THE PROBLEM: Return only how many lines in the data include the string "canary".

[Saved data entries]
========================================================================

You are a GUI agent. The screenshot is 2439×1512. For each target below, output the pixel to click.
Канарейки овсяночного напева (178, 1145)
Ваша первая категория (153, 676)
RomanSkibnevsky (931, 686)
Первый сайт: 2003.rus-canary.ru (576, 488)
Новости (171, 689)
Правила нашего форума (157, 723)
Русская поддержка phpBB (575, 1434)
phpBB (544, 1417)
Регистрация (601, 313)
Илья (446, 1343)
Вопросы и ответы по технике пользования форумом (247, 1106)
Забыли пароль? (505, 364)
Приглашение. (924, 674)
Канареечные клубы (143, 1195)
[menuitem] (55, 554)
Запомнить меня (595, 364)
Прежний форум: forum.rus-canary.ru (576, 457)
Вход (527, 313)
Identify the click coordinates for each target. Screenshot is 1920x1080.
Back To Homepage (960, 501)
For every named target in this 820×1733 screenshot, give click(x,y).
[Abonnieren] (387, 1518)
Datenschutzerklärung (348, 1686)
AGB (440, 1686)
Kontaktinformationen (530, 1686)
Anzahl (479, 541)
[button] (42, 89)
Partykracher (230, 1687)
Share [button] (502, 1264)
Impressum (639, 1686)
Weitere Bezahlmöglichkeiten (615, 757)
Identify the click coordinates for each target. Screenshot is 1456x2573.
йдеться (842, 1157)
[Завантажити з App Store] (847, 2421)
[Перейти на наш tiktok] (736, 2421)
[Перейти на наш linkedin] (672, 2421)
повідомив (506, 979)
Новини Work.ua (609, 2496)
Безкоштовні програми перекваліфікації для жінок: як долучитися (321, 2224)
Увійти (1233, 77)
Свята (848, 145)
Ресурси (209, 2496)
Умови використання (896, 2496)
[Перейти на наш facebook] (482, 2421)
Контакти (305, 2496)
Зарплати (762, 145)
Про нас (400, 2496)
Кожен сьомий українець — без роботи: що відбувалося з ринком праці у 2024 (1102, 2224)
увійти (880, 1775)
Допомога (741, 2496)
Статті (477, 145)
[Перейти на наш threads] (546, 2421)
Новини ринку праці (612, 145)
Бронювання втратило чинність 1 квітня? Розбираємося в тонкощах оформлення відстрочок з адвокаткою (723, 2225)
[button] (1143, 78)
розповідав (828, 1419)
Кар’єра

========================================================================

SOLUTION: 2